REPUBLIKA.CO.ID, Oleh: Imam Wahyudi Indrawan, Mahasiswa Master of Economics International Islamic University Malaysia
Alkisah, pada masa pemerintahan Khalifah Umar bin Khattab di Madinah, negara telah mencapai kesejahteraan. Penaklukkan wilayah Mesir, Syam, Irak, dan Persia telah membawa banyak harta benda yang menjadikan Baitul Maal kaum Muslimin mengalami surplus. Hal tersebut mendorong khalifah Umar mengadopsi beragam inovasi pada sistem administrasi pemerintahan dan keuangan negara, khususnya yang berasal dari Persia seperti sistem diwan.
Dengan izin Allah, harta yang melimpah dan administrasi yang baik membawa kesejahteraan bagi masyarakat. Negara telah mampu membuat sistem tunjangan sosial bagi seluruh rakyat. Rakyat, khususnya yang berjasa bagi negara dan agama mendapatkan tunjangan untuk penghidupan yang layak dari negara.
Akan tetapi, ada sebuah fenomena perubahan perilaku masyarakat yang menjadi dampak dari kebijakan tersebut. Sejumlah laki-laki Madinah dari kalangan Arab, yang sebelumnya merupakan pedagang di pasar Madinah pada masa sebelum pemberian tunjangan, kemudian tidak melanjutkan usaha perdagangannya karena merasa cukup dengan tunjangan negara tersebut dan memilih bersantai di masjid atau di tempat lainnya. Akhirnya, pasar Madinah pada masa itu didominasi oleh kaum bekas budak, khususnya dari Afrika.
Menyaksikan hal tersebut, Khalifah Umar merasa gusar. Beliau memerintahkan agar masyarakat tetap berdagang di pasar. Jangan sampai pasar di Madinah dikuasai oleh pedagang yang bukan orang Madinah. Selain itu, pemberian tunjangan oleh negara kepada rakyat bukanlah dimaksudkan untuk menjadikan rakyat sebagai pemalas.
Tunjangan negara adalah sebentuk apresiasi atas jasa rakyat pada masa lalu dalam perjuangan untuk menegakkan negara dan agama. Justru dengan adanya tunjangan diharapkan rakyat semakin produktif dan dapat membantu pembangunan negara. Bahkan di sini, Khalifah Umar memerintahkan agar penduduk Madinah untuk kembali ke pasar untuk menguasai pasar Madinah.

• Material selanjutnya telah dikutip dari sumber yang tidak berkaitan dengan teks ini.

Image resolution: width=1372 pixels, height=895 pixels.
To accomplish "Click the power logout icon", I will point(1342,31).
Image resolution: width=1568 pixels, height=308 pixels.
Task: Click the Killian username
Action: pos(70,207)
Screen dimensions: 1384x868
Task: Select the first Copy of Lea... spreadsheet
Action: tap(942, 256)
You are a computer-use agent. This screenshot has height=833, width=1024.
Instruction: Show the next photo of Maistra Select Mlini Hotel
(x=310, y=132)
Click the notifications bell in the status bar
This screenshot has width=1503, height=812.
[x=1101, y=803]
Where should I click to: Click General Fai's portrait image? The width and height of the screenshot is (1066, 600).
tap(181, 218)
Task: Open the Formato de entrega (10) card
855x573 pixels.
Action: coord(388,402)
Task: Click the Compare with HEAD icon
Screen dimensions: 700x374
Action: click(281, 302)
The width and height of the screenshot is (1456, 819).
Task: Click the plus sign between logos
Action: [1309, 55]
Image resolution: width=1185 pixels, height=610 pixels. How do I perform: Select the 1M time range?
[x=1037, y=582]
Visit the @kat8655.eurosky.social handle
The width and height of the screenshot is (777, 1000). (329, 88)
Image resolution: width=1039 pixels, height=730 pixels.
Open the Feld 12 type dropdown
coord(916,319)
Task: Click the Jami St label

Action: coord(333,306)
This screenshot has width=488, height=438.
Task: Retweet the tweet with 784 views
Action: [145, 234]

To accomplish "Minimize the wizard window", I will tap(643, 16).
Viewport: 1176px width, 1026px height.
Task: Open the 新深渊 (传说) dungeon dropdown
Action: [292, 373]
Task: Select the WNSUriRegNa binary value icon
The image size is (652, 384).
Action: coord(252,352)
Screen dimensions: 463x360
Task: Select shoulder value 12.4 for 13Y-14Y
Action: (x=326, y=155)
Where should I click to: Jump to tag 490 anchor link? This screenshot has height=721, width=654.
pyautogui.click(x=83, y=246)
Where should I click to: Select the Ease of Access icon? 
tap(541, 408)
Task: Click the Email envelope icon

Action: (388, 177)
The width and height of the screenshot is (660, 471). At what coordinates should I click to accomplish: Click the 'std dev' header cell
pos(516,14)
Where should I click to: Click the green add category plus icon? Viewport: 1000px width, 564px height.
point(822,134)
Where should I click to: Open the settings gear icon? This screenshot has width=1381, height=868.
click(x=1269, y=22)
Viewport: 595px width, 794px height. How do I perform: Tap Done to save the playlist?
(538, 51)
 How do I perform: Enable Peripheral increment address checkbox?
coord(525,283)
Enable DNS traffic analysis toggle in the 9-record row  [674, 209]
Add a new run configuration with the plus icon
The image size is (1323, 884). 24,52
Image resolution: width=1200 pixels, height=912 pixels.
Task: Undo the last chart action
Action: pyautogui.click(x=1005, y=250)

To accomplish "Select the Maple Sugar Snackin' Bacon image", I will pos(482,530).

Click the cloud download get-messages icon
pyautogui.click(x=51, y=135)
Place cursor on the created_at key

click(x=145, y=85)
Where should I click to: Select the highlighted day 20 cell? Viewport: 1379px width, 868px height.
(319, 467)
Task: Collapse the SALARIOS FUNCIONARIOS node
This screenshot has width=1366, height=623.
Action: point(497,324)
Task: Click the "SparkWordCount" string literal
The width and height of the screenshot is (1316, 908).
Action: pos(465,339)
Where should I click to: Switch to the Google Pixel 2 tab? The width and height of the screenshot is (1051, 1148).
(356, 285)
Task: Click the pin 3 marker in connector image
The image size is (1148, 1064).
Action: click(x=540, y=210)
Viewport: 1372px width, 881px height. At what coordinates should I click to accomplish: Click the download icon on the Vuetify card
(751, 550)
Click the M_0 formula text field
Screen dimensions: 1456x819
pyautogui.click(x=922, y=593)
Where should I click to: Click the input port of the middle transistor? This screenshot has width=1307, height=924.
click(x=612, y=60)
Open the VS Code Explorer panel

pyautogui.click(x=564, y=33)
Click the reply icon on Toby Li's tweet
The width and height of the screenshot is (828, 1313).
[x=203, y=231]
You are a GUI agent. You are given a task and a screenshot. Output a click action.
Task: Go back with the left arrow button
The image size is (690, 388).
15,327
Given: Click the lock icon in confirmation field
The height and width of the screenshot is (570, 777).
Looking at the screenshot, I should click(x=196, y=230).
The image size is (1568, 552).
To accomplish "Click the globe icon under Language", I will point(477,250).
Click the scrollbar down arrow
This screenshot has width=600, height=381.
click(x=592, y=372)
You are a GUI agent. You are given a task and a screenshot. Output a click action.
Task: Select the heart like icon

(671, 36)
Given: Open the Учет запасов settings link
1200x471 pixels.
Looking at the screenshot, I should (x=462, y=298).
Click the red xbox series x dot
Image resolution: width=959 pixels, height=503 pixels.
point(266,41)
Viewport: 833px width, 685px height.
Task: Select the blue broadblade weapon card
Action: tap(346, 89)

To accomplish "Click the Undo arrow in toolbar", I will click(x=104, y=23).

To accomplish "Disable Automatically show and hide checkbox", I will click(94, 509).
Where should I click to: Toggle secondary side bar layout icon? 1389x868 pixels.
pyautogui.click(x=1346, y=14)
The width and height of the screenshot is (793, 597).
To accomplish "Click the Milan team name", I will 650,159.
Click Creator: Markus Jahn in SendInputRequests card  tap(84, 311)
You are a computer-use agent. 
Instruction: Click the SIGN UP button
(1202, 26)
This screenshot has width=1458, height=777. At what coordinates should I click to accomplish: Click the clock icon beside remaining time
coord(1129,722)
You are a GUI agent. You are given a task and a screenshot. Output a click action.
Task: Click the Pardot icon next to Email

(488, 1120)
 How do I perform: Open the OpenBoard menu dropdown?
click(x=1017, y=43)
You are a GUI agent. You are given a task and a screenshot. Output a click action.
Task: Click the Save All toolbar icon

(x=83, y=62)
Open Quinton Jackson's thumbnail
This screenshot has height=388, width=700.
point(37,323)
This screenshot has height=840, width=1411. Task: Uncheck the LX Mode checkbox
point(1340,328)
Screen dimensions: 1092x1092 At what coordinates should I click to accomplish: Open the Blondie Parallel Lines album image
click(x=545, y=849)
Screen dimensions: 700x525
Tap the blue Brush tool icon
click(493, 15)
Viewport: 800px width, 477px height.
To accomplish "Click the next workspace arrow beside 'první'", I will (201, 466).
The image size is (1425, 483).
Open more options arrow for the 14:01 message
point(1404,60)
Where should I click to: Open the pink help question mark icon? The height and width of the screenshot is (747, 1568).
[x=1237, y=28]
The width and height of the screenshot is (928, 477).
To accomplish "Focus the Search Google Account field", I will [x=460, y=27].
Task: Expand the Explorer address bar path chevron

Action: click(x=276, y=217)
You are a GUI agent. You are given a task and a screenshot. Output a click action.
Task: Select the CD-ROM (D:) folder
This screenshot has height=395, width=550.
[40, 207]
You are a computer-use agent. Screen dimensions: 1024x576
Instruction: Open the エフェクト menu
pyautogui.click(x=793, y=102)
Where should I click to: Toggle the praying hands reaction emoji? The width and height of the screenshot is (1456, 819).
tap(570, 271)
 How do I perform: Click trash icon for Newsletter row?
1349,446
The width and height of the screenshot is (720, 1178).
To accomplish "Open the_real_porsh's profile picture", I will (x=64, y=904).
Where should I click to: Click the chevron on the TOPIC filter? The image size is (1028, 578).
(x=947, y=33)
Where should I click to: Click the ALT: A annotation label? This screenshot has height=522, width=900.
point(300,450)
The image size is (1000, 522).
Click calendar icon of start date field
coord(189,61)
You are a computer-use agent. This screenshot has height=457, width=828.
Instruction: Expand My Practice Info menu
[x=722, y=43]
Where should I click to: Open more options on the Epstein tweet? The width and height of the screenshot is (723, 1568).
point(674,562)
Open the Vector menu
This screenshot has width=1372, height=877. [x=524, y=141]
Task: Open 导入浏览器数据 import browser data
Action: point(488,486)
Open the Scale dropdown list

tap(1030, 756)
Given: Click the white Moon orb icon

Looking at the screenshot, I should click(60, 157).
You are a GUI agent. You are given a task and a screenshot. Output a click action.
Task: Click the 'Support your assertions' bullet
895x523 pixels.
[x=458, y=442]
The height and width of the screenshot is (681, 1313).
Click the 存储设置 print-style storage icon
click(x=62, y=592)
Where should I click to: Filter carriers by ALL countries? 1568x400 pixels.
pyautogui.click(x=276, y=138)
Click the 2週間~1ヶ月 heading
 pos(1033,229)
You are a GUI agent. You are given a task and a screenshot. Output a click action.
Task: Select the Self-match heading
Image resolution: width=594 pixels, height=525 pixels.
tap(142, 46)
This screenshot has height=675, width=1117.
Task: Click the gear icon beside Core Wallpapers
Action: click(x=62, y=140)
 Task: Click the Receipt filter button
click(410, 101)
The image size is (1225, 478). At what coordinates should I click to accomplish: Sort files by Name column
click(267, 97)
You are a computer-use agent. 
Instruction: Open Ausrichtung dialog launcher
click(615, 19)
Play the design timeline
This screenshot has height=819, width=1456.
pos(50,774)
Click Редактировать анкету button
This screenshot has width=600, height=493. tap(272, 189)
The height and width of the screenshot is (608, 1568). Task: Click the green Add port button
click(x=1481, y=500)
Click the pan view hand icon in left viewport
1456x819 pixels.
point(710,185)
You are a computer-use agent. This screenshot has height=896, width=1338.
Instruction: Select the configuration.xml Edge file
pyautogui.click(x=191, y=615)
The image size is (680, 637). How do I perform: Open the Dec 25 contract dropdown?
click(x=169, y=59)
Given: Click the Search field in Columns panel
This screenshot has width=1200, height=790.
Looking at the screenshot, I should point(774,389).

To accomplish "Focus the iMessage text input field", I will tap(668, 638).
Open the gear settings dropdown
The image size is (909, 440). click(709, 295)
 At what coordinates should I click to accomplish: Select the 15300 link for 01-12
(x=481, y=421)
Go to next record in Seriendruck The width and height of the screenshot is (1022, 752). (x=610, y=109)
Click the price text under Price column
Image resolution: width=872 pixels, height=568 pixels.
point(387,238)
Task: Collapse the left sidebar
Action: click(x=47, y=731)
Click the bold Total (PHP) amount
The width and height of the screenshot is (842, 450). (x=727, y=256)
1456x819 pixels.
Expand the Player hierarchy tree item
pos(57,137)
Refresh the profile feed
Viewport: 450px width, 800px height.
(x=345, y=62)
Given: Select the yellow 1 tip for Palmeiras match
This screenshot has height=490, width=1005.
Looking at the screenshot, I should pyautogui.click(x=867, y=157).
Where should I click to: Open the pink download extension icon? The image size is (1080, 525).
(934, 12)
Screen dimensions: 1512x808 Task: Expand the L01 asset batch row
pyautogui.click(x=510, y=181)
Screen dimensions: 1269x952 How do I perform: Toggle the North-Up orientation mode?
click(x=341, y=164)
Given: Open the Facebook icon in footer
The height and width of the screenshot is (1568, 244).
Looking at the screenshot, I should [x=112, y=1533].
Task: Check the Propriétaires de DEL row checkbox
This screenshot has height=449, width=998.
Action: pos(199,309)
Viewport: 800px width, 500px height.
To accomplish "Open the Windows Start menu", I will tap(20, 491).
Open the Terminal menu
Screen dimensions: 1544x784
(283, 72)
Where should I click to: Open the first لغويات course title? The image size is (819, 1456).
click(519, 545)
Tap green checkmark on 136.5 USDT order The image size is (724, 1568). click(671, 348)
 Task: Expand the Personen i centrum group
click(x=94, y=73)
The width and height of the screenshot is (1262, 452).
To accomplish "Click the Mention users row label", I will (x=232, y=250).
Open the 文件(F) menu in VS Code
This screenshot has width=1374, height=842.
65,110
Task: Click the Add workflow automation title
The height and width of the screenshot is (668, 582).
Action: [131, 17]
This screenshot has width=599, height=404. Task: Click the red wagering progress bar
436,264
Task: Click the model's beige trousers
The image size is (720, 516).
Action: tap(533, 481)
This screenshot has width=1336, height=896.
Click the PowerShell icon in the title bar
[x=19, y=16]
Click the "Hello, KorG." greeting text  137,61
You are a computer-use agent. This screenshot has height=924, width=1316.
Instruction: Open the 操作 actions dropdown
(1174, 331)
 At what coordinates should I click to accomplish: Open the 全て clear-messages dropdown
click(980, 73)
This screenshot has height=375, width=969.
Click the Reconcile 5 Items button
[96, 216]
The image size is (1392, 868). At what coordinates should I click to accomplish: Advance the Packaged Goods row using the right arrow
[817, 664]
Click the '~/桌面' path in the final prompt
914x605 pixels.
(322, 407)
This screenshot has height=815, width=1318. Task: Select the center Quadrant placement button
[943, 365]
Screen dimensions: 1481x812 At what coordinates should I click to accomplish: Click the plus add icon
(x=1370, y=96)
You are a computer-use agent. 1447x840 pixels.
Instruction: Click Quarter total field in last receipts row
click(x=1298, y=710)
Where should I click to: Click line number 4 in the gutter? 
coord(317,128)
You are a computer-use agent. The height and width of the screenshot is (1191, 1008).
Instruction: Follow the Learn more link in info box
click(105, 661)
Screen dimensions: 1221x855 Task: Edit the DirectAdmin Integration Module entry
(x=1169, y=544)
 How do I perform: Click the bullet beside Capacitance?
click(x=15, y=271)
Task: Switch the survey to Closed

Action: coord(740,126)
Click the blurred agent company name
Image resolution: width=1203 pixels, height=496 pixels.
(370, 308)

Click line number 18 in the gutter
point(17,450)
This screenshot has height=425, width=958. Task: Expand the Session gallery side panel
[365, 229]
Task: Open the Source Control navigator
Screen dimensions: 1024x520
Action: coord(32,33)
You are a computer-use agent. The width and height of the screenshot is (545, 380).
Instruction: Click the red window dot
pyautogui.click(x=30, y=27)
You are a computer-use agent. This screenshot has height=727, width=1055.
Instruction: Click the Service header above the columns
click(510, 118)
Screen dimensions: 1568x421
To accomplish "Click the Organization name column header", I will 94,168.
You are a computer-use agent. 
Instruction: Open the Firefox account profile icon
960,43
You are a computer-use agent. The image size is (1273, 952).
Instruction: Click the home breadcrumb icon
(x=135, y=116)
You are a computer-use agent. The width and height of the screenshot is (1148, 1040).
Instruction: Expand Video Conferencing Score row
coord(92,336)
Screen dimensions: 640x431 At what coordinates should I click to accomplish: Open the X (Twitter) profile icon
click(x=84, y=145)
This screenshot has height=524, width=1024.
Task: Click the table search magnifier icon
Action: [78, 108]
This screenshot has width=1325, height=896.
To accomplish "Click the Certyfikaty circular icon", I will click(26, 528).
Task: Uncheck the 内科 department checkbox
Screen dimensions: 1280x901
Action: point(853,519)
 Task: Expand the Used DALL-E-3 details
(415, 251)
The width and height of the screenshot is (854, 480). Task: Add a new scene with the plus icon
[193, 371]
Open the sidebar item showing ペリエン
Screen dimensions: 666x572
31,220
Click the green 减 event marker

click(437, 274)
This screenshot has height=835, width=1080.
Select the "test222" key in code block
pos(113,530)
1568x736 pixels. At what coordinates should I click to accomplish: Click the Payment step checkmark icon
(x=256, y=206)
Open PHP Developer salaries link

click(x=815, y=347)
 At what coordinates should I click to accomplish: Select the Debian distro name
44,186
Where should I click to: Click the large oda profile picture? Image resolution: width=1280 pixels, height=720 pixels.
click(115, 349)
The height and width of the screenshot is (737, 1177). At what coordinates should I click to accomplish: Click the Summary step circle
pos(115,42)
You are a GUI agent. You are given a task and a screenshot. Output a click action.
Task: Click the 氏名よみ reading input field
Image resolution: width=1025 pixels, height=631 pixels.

Pada masa para khalifah setelah Umar bin Khattab, seiring dengan banyaknya fitnah dan konflik di kalangan kaum Muslimin, sering terjadi masyarakat tidak mendapatkan lagi tunjangan dari Baitul Mal negara, bahkan tercekik karena pajak yang zalim. Selain itu, peran besar dari bangsa non-Arab pada pemerintahan, yakni Persia pada masa Abbasiyah, bangsa Asia Kecil pada masa Mamluk dan Turki sejak masa Seljuk hingga masa Utsmani menurunkan pamor bangsa Arab dalam kancah peradaban Islam.
Kisah di atas bukanlah kisah fiksi belaka. Kisah di atas disampaikan oleh Dr Jaribah al-Haritsi di dalam disertasi beliau yang dibukukan dan diterjemahkan ke bahasa Indonesia menjadi “Fikih Ekonomi Umar”. Kisah yang dibawakan alumnus Universitas Ummul Quro’ di atas menjadi cerminan bahwa seyogianya pemerintah mendorong agar 'pribumi' suatu negeri menjadi aktor utama dalam perekonomian. Hal ini karena apabila suatu bangsa mampu untuk menjadi tuan di negeri sendiri, negara tersebut tidak perlu takut akan intervensi atau gejolak dari pihak asing terhadap perekonomian negara itu.
Oleh karena itu, seruan salah seorang gubernur yang baru terpilih yang mengajak 'pribumi' untuk menjadi tuan di negeri sendiri, dapat dilihat dari kacamata positif sebagai upaya dari pemimpin suatu wilayah agar rakyatnya berjuang merebut kemandirian ekonomi. Hal ini bersesuaian dengan semangat bahwa seorang pemimpin harus mengusahakan kesejahteraan bagi rakyat yang dipimpinnya.